Consenso all'uso dei cookie

Tu sei qui

COSTI COSTRUZIONE - PRESCRIZIONE - CONSIGLIO DI STATO 5 LUGLIO 2018

Pubblico
Mercoledì, 11 Luglio, 2018 - 09:41

 
Consiglio di Stato, in sede giurisdizionale (Sezione Quarta), sentenza n. 4123 del 5 luglio 2018, sul contributo di costruzione e sulla prescrizione 
 
Massima 
 
Il fatto costitutivo dell’obbligo giuridico del titolare della concessione edilizia di versare il contributo previsto, è rappresentato dal rilascio della concessione edilizia, ed è a tale momento, quindi, che occorre aver riguardo per la determinazione dell’entità del contributo, divenendo il relativo credito certo, liquido o agevolmente liquidabile ed esigibile”.
Le controversie aventi ad oggetto un giudizio di accertamento negativo in ordine all’obbligazione pecuniaria relativa al pagamento del contributo di costruzione rientrino nell’ambito della giurisdizione esclusiva (cfr., tra le più recenti e nell’ambito della giurisprudenza amministrativa, Cons. Stato, Sez. IV, 1 febbraio 2017, n. 425; 24 novembre 2016, n. 4937; 6 giugno 2016, n. 2394; 19 marzo 2015, n. 1504; per la giurisprudenza civile, Cass. civ., sez. un., 29 aprile 2015 n. 8619; ordinanza 26 maggio 2009 n. 12114).

Compito da svolgere:
Fornisca il seguito dell'estratto sulla sentenza del Consiglio di Stato relativa al contributo di costruzione, riprendendo subito dopo l'ultima frase riportata.

Righe fornite:
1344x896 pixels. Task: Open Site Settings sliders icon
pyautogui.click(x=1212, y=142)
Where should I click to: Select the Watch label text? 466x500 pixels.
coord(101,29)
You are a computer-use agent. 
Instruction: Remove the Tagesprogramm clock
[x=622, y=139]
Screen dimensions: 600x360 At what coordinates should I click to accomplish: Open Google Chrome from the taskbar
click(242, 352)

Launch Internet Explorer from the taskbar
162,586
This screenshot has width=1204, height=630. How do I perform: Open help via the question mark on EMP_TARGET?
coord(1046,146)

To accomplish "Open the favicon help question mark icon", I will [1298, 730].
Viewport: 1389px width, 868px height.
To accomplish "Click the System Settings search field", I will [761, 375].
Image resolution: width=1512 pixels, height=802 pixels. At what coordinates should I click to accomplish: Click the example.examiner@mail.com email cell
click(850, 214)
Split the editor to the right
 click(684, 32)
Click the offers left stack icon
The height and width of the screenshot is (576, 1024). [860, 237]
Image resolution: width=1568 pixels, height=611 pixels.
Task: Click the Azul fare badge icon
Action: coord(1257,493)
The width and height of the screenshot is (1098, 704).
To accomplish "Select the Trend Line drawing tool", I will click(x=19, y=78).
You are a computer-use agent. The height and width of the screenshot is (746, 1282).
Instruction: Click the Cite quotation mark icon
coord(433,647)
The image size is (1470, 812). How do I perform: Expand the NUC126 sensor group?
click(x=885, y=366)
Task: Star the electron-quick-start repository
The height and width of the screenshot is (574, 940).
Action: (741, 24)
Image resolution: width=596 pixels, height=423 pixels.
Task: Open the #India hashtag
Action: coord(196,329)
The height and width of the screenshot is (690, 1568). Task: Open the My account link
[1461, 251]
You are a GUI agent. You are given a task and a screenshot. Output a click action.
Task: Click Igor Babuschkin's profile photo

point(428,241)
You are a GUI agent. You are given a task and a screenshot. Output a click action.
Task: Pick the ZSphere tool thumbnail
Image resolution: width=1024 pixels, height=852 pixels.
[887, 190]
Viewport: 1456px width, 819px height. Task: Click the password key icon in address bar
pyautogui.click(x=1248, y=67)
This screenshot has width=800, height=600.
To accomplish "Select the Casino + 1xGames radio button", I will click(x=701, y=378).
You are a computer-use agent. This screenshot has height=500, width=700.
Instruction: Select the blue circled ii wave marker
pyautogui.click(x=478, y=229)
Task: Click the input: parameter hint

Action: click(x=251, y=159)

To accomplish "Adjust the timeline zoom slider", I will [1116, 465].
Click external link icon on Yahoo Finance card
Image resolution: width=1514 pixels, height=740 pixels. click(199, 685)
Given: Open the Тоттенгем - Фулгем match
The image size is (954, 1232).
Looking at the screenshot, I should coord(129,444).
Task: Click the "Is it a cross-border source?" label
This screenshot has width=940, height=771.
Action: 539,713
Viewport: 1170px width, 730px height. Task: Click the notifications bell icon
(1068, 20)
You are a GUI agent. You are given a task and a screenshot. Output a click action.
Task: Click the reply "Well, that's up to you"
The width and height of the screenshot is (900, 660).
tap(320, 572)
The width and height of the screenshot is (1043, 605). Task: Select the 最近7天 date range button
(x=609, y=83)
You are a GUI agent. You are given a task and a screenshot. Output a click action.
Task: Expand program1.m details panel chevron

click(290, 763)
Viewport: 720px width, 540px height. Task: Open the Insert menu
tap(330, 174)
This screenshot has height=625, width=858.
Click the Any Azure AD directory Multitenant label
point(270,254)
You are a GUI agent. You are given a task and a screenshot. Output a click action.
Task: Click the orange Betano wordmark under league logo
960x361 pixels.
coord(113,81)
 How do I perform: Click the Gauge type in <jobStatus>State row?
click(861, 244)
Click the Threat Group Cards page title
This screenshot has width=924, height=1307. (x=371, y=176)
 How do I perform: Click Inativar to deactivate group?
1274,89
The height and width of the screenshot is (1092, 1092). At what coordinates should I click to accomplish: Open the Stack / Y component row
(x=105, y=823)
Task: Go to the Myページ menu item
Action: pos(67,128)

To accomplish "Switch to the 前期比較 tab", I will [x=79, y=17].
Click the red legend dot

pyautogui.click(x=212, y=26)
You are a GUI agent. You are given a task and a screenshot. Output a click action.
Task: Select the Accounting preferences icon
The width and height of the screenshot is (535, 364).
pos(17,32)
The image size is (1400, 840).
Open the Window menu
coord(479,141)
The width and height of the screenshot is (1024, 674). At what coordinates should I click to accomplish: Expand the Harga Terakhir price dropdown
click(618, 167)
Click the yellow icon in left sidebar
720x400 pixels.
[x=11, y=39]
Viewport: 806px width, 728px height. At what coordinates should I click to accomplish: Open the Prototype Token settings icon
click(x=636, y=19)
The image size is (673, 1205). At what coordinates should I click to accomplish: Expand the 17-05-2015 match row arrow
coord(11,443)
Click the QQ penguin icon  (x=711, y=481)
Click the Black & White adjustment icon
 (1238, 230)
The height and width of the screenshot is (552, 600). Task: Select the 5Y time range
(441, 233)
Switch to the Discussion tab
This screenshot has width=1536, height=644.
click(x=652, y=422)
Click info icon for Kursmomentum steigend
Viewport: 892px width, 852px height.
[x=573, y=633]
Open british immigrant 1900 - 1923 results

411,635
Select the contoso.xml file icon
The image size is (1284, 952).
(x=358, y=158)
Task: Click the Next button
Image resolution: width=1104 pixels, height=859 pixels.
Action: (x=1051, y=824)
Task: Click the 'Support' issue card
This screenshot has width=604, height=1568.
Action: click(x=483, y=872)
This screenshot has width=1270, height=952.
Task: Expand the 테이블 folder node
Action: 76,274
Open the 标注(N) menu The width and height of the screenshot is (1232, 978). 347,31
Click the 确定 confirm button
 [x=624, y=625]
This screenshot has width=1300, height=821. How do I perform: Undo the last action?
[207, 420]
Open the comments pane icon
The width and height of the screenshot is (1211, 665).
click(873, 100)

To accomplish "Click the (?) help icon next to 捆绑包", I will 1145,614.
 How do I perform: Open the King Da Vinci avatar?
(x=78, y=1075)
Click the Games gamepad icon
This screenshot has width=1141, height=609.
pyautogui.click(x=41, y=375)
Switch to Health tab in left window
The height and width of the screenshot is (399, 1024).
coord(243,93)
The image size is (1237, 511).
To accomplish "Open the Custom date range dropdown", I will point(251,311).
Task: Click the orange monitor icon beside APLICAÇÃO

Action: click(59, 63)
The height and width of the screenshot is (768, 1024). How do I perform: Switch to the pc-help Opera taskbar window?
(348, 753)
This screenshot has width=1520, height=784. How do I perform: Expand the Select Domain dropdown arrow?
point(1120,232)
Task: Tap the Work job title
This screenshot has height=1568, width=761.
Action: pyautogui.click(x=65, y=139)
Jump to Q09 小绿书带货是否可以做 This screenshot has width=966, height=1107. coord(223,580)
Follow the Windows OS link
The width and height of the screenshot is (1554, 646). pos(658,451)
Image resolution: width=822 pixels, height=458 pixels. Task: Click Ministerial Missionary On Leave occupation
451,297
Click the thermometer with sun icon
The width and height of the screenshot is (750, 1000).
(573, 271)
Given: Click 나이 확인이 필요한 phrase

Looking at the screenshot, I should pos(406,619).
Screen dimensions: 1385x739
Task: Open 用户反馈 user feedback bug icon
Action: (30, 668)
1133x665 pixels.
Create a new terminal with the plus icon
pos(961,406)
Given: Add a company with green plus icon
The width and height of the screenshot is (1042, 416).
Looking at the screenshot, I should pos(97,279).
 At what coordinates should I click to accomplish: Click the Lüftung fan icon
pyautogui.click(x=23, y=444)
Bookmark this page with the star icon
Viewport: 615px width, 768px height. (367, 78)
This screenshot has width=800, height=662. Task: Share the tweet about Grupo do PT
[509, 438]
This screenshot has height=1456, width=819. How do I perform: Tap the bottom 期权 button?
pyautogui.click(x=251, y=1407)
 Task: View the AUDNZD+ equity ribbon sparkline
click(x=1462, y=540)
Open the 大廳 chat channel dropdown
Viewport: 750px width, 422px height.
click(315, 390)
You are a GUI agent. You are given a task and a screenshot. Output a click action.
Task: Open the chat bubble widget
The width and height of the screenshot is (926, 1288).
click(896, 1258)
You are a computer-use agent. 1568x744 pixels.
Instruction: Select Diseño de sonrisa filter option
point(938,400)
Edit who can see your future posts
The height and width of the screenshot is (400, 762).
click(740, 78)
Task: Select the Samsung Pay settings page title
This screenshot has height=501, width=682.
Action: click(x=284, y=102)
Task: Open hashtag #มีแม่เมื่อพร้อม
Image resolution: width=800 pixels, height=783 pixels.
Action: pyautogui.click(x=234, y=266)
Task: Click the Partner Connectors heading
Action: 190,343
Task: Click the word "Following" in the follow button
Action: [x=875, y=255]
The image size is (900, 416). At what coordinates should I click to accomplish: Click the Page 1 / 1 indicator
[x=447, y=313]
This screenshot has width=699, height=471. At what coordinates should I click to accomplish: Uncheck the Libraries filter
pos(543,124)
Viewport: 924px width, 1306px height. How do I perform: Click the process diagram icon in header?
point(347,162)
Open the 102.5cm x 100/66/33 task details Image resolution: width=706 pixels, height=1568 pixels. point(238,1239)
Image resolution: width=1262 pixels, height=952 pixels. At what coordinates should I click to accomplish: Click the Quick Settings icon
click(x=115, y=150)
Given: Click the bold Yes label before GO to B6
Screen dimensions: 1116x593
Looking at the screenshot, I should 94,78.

Risultato del compito:
Un atto, per avere efficacia interruttiva della prescrizione, debba contenere, al di là di formule solenni, l’esplicita indicazione del debitore, della pretesa e la manifestazione della volontà del titolare del credito di far valere il proprio diritto c.d. intimazione (cfr. Cass. civ., sez.VI, ordinanza 4 luglio 2017, n. 16465).
L’atto di costituzione in mora, come detto, non è soggetto a formule solenni, avendo invece lo scopo di portare a conoscenza del debitore, per iscritto, l’intenzione del creditore di ottenere il soddisfacimento delle proprie pretese (cfr. Cons. Stato, sez. IV, 13 novembre 2017, n. 5202).
 
Sentenza 
 
N. 04123/2018REG.PROV.COLL.
N. 08919/2010 REG.RIC.
 
REPUBBLICA ITALIANA
IN NOME DEL POPOLO ITALIANO
Il Consiglio di Stato
in sede giurisdizionale (Sezione Quarta)
ha pronunciato la presente
SENTENZA
sul ricorso in appello numero di registro generale 8919 del 2010, proposto dal 
Comune di Telese Terme, in persona del Sindaco pro tempore, rappresentato e difeso dall'avvocato Vincenzo Colalillo, con domicilio eletto presso lo studio dell’avvocato Clementino Palmiero in Roma, via Albalonga, 7; 
contro
Impresa A., in persona del legale rappresentante pro tempore, rappresentata e difesa dall'avvocato Eliseo Laurenza, con domicilio eletto presso lo studio dell’avvocato Antonio Lamberti in Roma, viale dei Parioli, 67; 
per la riforma
della sentenza del Tribunale Amministrativo Regionale per la Campania, sede di Napoli, sezione ottava, n. 7632 del 18 novembre 2009, resa tra le parti, concernente ingiunzione di pagamento del contributo di costruzione.
 
 
Visti il ricorso in appello e i relativi allegati;
Visto l'atto di costituzione in giudizio dell’Impresa A.Minieri s.p.a;
Visti tutti gli atti della causa;
Relatore nell'udienza pubblica del giorno 19 aprile 2018 il consigliere Nicola D'Angelo e uditi, per il Comune appellante, l’avvocato Colalillo e, per la società appellata, l’avvocato Di Nezza, su delega dell’avvocato Laurenza;
Ritenuto e considerato in fatto e diritto quanto segue.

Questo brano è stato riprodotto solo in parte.